Voting on the EU
One of the first votes I cast was a vote in the EEC referendum in 1975, when we were asked whether the UK should stay in or leave the EEC. My employer asked me to research the consequences of a Yes and a No vote. I constructed an economic forecast based on the two scenarios, read the Treaty of Rome, and started my lifetime study of the EEC/EU and all its doings.
As a result of this research I concluded that the UK should leave the EEC for two main reasons. The first was the content of the Treaty. It made it clear this was no mere common market. It stated the aim was “ever closer union” and sketched an ambitious project which duly unfolded in later years of creating a state called Europe. I realised that the main political parties were all arguing that this was just a free trade relationship, a common market, when it was something very different. They sought to reassure us that no powers of self government were being taken away, when that was the express aim of the wider project.
The second reason I decided against was the economic impact. My forecasts showed that we would run twin large deficits inside the EEC. We would run permanent large trade deficits – as indeed we did. They decided to liberalise the trade in goods where the continent was strong, and to resist proper liberalisation of trade in business and financial services where we were stronger. This asymmetry led to big import penetration of our markets, and loss of Uk industrial capacity. VW and BMW flourished whilst BL floundered. It was also likely to increase our state deficits, as the EEC required substantial and rising financial contributions from us. I did not forecast any introduction of a budget rebate as I did not foresee such a successful negotiation by a later UK government. Even after the Thatcher rebate the large contributions added to our budget deficits.
After the loss of the referendum I accepted the verdict of the people, and spent the next 25 years trying to ensure the EEC/EU was primarily a common market.
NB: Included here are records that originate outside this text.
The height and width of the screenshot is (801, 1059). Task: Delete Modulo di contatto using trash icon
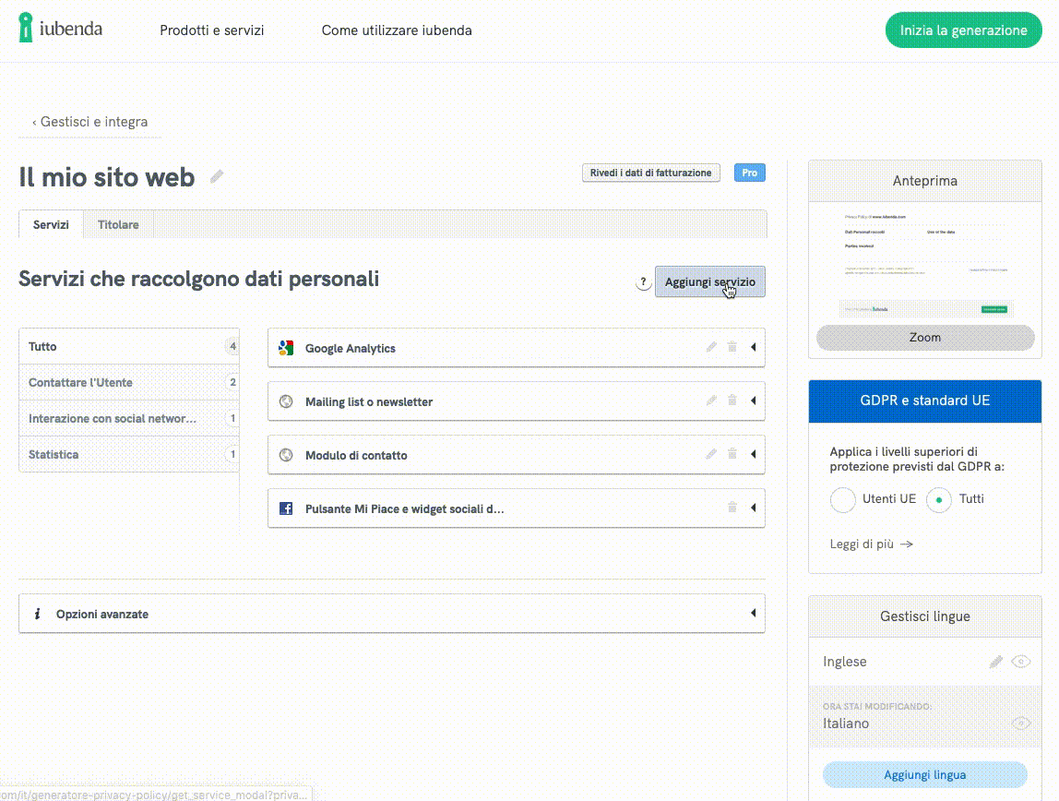(x=732, y=455)
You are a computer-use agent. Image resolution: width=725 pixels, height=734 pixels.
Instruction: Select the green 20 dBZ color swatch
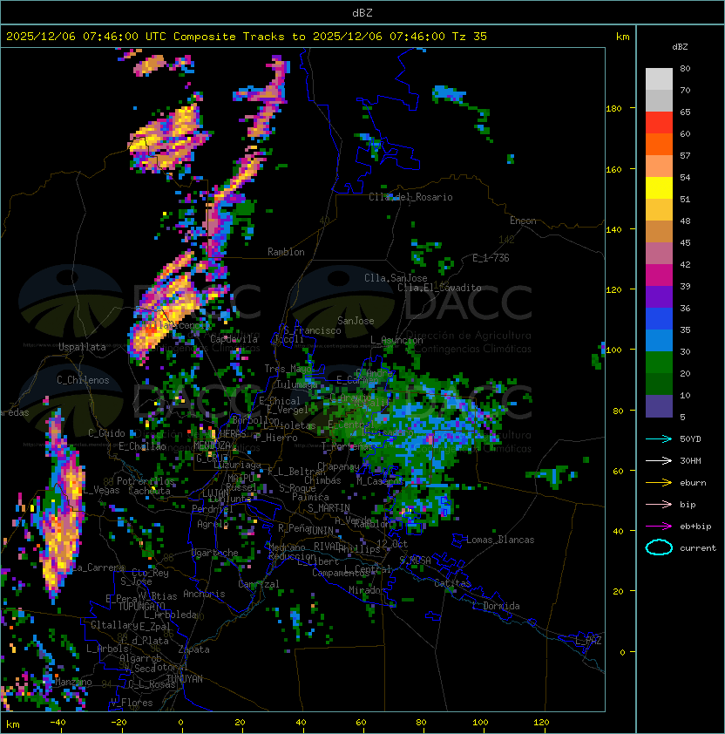659,384
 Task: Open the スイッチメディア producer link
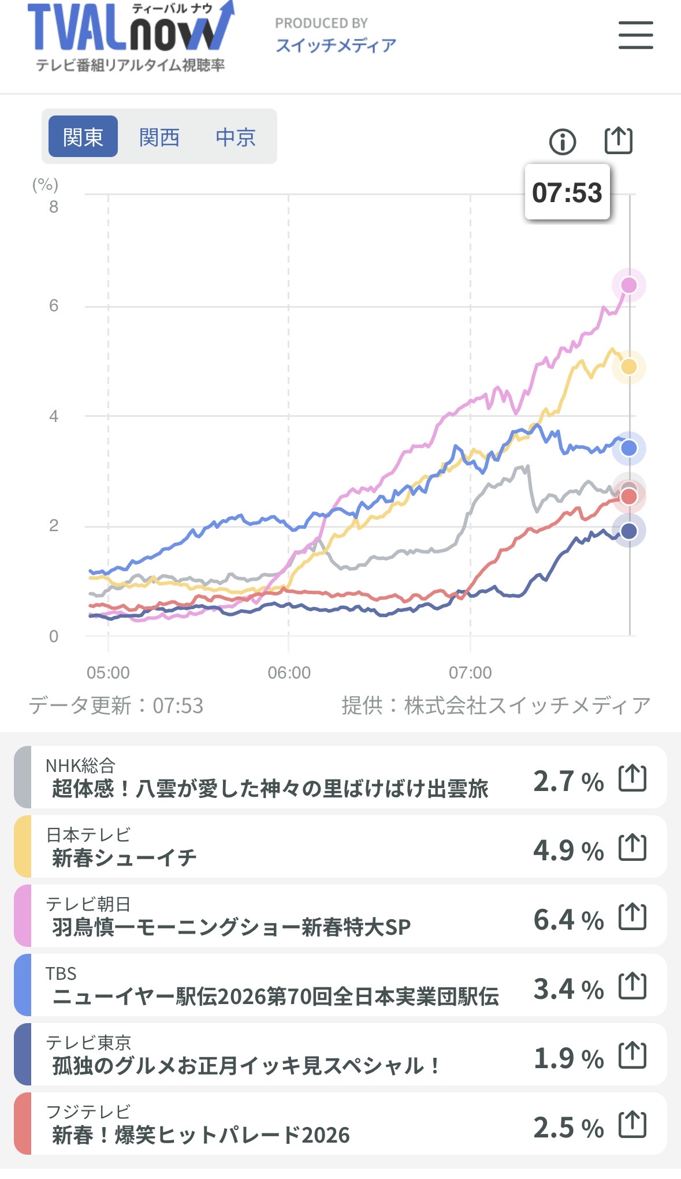coord(336,45)
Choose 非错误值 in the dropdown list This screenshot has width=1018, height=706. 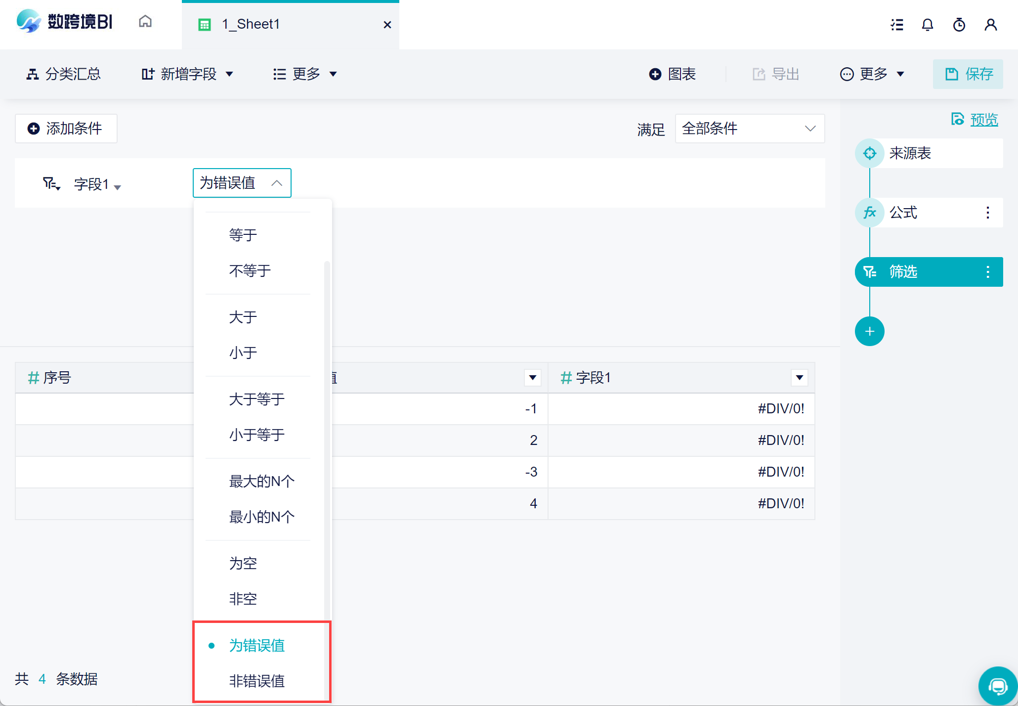coord(257,681)
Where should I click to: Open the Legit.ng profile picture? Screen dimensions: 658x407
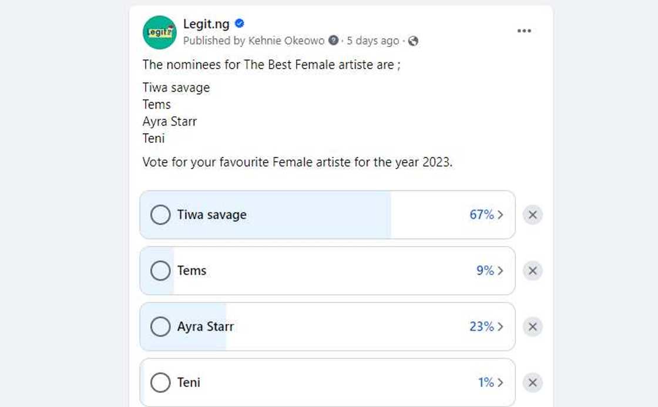point(159,32)
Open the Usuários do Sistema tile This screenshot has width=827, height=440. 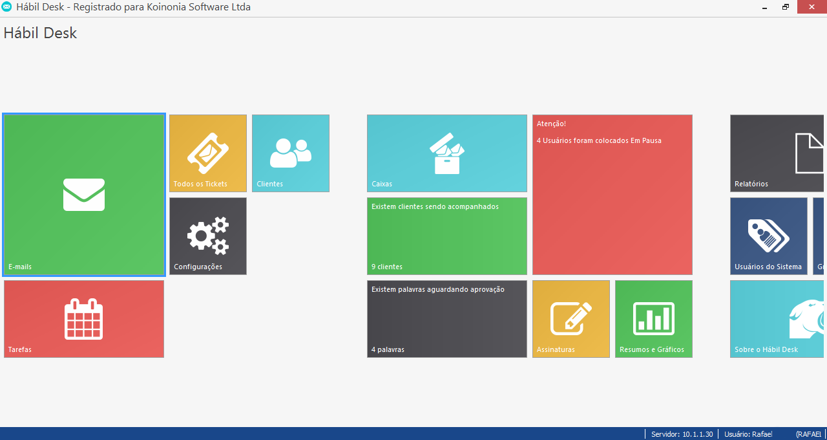769,236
By the 1990s this was demonstrably impossible, and I turned into an opponent of the centralising Treaties that followed, and started then campaigning for a way out via another referendum. Attending 21 Council of Ministers meetings, mainly as so called Single market Minister, confirmed my view that this was not primarily a common market. I disliked the absence of democratic challenge and accountability to what we were doing, and the use made of the so called common market to further a massive legislative programme that by passed national democracy.